Instructions to follow
Set down exactly the lines below, starting at the one that contains "Click the clock icon beside Russell 2000" and ending at the one that contains "Open Отзывы о Иркутский центр обмена link", with both of those lines included and nothing else.
◆ ◆ ◆ ◆
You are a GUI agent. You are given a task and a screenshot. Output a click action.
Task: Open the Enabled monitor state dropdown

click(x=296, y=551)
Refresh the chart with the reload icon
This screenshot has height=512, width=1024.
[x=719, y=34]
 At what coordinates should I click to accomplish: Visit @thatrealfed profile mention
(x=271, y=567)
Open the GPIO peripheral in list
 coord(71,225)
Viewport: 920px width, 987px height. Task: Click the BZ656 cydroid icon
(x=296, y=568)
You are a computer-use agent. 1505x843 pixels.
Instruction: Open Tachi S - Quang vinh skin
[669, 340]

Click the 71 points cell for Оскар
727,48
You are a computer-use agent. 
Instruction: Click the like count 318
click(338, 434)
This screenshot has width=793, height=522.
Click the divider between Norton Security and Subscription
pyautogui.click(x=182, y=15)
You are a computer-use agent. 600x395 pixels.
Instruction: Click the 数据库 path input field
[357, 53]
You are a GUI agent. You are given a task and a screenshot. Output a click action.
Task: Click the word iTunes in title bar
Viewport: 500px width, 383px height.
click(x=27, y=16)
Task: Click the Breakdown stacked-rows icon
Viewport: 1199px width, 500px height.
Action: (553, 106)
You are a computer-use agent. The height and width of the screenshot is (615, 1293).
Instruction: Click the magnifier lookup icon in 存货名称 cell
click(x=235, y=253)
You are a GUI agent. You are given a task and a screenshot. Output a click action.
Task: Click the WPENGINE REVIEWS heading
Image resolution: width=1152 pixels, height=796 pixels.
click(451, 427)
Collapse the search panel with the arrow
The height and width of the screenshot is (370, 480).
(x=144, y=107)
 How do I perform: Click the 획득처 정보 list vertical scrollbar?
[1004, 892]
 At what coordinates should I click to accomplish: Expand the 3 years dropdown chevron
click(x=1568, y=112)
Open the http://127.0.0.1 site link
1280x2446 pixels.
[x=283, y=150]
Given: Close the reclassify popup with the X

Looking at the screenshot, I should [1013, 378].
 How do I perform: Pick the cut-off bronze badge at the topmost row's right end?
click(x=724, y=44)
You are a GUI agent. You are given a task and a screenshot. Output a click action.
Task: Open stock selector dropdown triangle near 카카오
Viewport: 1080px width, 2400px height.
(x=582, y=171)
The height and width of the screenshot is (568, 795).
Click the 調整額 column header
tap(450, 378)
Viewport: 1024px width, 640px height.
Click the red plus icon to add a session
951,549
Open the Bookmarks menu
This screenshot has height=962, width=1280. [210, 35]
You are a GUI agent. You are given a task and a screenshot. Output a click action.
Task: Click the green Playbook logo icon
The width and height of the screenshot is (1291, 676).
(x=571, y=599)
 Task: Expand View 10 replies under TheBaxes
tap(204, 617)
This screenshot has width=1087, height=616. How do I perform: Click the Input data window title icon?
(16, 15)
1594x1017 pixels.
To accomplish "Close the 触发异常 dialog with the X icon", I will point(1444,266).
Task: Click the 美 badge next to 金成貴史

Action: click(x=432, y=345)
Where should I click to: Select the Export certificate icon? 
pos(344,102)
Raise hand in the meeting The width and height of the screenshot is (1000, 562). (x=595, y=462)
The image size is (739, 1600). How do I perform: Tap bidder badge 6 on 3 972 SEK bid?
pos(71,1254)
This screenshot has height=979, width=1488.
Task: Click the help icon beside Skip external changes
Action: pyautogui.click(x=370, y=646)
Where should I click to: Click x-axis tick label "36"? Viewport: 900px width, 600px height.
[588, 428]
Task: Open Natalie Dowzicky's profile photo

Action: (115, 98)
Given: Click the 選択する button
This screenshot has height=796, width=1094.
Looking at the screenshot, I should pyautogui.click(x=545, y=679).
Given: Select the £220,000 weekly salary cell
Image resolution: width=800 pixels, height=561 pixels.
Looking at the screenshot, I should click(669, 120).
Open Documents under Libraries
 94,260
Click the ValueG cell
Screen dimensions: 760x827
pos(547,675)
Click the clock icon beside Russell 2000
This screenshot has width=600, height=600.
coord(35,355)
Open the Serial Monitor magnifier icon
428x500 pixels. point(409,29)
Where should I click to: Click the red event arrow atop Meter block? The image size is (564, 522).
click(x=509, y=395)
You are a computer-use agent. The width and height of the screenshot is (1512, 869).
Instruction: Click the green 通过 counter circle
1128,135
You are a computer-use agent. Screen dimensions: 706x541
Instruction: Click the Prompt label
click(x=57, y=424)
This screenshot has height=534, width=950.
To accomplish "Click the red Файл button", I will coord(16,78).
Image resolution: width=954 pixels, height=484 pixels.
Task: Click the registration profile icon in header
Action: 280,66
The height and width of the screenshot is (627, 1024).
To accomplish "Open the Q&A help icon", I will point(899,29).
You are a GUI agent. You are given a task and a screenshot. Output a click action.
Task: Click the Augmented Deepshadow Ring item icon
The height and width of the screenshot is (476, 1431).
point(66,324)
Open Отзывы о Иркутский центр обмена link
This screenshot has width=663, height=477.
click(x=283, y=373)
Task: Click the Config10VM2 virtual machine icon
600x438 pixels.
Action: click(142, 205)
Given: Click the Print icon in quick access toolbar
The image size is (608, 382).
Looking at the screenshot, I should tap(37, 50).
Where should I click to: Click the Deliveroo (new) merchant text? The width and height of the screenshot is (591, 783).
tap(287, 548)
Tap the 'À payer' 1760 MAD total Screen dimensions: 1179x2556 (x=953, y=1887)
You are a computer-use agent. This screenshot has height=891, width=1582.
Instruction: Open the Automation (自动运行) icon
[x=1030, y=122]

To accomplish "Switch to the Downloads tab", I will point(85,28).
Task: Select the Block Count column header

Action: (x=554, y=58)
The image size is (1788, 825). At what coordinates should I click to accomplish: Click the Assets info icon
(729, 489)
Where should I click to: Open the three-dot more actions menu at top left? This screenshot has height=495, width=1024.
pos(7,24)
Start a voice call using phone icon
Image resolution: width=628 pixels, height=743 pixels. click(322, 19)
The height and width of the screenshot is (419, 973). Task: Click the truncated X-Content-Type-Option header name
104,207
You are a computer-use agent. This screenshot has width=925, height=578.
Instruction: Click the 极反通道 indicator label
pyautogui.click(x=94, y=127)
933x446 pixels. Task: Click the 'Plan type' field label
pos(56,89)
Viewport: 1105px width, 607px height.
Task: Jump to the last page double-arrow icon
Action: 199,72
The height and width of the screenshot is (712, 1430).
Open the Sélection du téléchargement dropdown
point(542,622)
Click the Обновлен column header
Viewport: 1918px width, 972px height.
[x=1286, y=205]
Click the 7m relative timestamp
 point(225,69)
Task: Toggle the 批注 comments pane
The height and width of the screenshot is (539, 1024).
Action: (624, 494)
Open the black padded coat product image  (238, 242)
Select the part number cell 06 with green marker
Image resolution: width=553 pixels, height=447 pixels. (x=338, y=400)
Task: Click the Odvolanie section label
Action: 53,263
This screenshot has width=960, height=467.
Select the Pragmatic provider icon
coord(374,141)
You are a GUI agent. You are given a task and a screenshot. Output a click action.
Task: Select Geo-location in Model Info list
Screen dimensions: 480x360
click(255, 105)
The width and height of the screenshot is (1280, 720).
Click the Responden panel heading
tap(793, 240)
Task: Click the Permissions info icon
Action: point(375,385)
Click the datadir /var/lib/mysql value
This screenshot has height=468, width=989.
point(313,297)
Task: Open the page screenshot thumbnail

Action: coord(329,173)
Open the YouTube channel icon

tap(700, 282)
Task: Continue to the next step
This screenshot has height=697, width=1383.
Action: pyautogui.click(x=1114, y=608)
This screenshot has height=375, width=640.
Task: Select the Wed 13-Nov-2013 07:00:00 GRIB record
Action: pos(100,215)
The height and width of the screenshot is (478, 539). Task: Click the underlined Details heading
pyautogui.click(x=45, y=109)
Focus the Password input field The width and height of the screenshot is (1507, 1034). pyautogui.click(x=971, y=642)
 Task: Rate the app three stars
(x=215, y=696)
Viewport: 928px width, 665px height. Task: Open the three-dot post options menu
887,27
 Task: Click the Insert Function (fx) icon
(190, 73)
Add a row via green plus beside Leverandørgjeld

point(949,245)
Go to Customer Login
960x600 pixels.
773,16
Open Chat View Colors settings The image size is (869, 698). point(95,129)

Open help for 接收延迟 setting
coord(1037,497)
◆ ◆ ◆ ◆
Result
Click the clock icon beside Russell 2000
This screenshot has width=600, height=600.
coord(35,355)
Open the Serial Monitor magnifier icon
428x500 pixels. point(409,29)
Where should I click to: Click the red event arrow atop Meter block? The image size is (564, 522).
click(x=509, y=395)
You are a computer-use agent. The width and height of the screenshot is (1512, 869).
Instruction: Click the green 通过 counter circle
1128,135
You are a computer-use agent. Screen dimensions: 706x541
Instruction: Click the Prompt label
click(x=57, y=424)
This screenshot has height=534, width=950.
To accomplish "Click the red Файл button", I will coord(16,78).
Image resolution: width=954 pixels, height=484 pixels.
Task: Click the registration profile icon in header
Action: 280,66
The height and width of the screenshot is (627, 1024).
To accomplish "Open the Q&A help icon", I will point(899,29).
You are a GUI agent. You are given a task and a screenshot. Output a click action.
Task: Click the Augmented Deepshadow Ring item icon
The height and width of the screenshot is (476, 1431).
point(66,324)
Open Отзывы о Иркутский центр обмена link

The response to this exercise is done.